● Material provided:
• • • • •

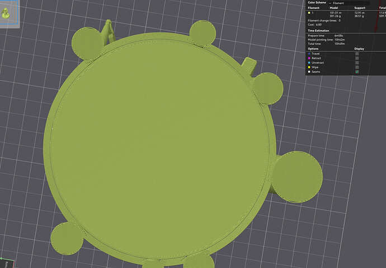The width and height of the screenshot is (386, 268).
Task: Click the Total time value 10h49m
Action: (340, 44)
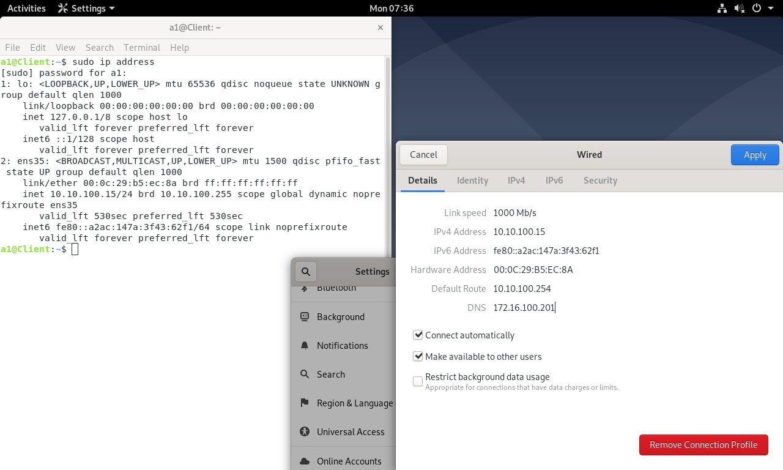Open the wired network status icon
The width and height of the screenshot is (783, 470).
(722, 9)
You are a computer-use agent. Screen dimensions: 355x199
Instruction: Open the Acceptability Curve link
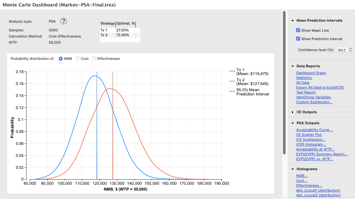[x=314, y=130]
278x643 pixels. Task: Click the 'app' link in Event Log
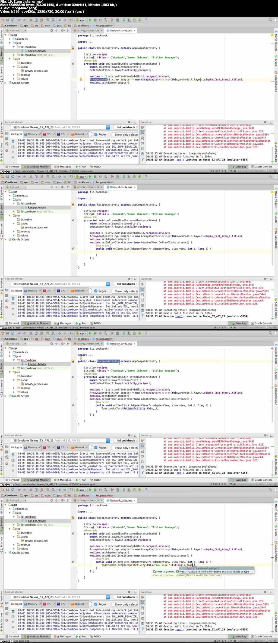click(x=179, y=160)
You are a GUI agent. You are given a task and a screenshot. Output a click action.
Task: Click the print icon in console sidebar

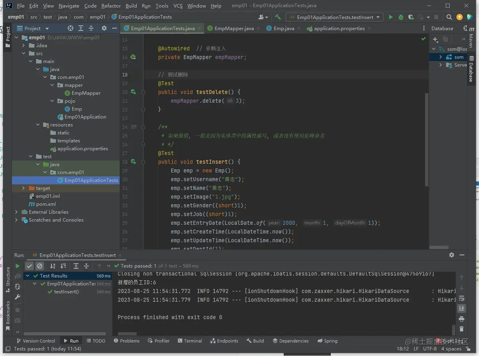[x=461, y=319]
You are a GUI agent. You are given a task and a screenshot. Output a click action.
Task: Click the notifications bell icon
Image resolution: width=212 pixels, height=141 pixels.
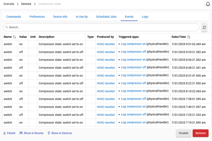tap(208, 4)
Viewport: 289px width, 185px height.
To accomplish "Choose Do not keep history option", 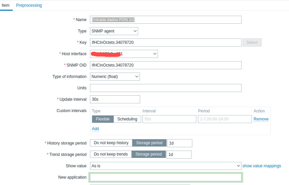I will click(x=111, y=143).
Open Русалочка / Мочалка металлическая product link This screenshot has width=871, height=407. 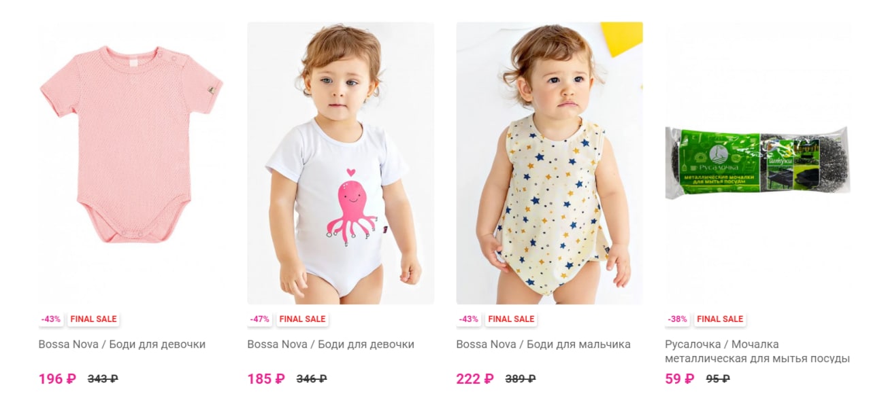pyautogui.click(x=757, y=351)
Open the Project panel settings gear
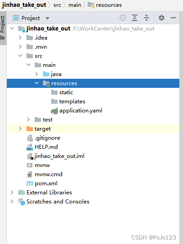The height and width of the screenshot is (244, 183). 162,18
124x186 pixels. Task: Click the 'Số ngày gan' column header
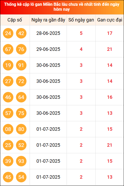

• • • • •

● Task details:
Omitting all pictures, retype exactly the lines from the line containing "Open the Project panel settings gear" down to the last line above, both ends included.

● Answer area:
Open the Project panel settings gear
The height and width of the screenshot is (244, 183). 162,18
124x186 pixels. Task: Click the 'Số ngày gan' column header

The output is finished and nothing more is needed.